Text block:
• • • • •
Author: helava

Web3, ‘Interoperabillity’, and Obvious Scams

You know the phishing e-mails you get that are full of bizarre spelling errors? Part of the purpose of those is to weed out the people who aren’t going to fall for the scam.

When someone talks to you about web3 games and uses the phrase “interoperability”, I want you to think of that as the exact same thing.

It’s something that sounds good on the surface, but if you know anything about game development, it falls apart immediately. Web3 “interoperability”, where you can take an NFT from one game and use it in another? No one’s going to do that. There’s no financial incentive to do so. It’s fundamentally not how games are built. And not just traditionally – even if someone fully embraced web3, there’s no incentive to ever make something that takes an NFT that someone bought elsewhere and create content for it in your own game.

So when someone says, “Yeah, man – you can buy this magic sword NFT, and when you get bored of Game X, you can take it to Game Y where it’ll be a super valuable house! How awesome is that?” what you should hear is, “I either know absolutely nothing about how games are made, or I think you’re stupid (or ignorant) and am trying to sucker you.”

They are literally the same thing.

The Ride of a Lifetime

Read through Bob Iger’s book, “The Ride of a Lifetime” and really enjoyed it. He’s a good storyteller, and a lot of his “leadership lessons” are things I want to have confirmed by someone of his stature, so … yeah, I liked it a lot.
• • • • •
(Data for locating visible targets)
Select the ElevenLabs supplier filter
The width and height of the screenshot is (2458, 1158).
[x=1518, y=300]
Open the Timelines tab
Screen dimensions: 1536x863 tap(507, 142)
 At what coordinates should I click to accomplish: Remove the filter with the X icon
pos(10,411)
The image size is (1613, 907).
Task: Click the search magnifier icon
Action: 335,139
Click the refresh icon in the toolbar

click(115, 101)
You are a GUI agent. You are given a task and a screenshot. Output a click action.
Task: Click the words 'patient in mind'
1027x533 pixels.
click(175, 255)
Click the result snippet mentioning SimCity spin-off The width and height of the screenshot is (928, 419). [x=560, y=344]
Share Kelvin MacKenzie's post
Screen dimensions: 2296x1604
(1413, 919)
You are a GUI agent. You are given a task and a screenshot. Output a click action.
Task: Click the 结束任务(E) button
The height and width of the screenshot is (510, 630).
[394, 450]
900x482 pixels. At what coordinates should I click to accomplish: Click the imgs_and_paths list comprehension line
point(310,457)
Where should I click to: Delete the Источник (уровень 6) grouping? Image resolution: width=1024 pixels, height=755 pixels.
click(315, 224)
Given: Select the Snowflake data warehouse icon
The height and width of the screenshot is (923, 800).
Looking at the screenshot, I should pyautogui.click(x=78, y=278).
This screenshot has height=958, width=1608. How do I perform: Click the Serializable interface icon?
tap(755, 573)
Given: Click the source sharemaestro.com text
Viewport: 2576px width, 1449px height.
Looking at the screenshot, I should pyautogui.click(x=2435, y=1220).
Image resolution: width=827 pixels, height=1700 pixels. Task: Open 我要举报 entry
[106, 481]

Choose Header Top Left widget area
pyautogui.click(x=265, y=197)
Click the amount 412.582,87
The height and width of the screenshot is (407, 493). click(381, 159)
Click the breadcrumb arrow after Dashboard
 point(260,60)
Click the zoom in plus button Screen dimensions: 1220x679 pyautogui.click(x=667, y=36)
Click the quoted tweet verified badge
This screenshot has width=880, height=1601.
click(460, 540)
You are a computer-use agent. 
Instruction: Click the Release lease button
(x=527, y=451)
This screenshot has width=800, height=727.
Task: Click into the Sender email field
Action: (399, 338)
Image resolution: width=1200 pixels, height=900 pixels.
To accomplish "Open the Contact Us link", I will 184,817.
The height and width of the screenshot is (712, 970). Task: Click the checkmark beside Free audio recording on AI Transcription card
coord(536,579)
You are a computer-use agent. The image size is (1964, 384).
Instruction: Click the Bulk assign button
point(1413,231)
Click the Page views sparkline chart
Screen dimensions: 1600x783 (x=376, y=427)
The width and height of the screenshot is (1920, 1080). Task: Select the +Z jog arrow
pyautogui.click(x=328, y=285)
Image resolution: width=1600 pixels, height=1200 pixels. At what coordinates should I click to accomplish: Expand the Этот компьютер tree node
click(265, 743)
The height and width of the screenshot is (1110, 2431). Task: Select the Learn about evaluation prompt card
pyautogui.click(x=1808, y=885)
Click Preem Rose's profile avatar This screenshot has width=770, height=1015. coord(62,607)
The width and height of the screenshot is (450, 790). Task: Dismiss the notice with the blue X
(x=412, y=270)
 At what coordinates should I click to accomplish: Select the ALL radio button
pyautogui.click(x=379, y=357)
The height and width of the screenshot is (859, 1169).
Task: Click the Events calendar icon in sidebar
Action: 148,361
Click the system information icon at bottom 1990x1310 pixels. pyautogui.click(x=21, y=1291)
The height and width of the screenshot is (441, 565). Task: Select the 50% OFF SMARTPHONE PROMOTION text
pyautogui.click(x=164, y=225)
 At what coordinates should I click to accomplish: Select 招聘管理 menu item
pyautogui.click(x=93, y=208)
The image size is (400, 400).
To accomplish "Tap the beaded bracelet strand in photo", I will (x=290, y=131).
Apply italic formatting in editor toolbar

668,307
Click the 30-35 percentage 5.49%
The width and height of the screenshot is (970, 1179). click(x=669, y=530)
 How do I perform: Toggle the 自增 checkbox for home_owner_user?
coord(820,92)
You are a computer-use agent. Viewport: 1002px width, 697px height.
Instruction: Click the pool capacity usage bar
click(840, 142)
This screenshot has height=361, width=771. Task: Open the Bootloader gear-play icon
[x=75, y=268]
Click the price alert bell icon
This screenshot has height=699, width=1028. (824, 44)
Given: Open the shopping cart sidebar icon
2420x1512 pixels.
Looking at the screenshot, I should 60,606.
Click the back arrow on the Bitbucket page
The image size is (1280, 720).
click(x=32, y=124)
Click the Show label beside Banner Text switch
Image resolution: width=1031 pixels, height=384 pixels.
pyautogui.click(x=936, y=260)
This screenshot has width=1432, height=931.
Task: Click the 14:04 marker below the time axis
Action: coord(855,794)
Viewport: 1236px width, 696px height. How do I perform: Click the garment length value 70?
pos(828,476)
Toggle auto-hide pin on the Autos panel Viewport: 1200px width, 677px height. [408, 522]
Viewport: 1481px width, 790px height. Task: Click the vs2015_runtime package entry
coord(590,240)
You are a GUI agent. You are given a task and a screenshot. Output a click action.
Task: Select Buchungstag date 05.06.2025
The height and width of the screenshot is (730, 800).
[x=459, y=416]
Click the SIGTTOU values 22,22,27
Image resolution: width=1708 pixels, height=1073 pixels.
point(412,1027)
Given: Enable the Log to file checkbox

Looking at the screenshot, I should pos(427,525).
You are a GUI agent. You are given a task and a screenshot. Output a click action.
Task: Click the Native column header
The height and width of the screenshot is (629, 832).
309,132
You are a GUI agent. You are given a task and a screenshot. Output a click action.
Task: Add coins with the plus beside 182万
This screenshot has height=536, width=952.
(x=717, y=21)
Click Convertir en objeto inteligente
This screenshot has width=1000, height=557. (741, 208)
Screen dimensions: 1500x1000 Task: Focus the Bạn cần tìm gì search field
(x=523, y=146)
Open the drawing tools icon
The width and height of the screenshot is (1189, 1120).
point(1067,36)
• • • • •
Can you quote the whole blog post above, word for word from start to finish?

Solution for this problem:
Author: helava

Web3, ‘Interoperabillity’, and Obvious Scams

You know the phishing e-mails you get that are full of bizarre spelling errors? Part of the purpose of those is to weed out the people who aren’t going to fall for the scam.

When someone talks to you about web3 games and uses the phrase “interoperability”, I want you to think of that as the exact same thing.

It’s something that sounds good on the surface, but if you know anything about game development, it falls apart immediately. Web3 “interoperability”, where you can take an NFT from one game and use it in another? No one’s going to do that. There’s no financial incentive to do so. It’s fundamentally not how games are built. And not just traditionally – even if someone fully embraced web3, there’s no incentive to ever make something that takes an NFT that someone bought elsewhere and create content for it in your own game.

So when someone says, “Yeah, man – you can buy this magic sword NFT, and when you get bored of Game X, you can take it to Game Y where it’ll be a super valuable house! How awesome is that?” what you should hear is, “I either know absolutely nothing about how games are made, or I think you’re stupid (or ignorant) and am trying to sucker you.”

They are literally the same thing.

The Ride of a Lifetime

Read through Bob Iger’s book, “The Ride of a Lifetime” and really enjoyed it. He’s a good storyteller, and a lot of his “leadership lessons” are things I want to have confirmed by someone of his stature, so … yeah, I liked it a lot.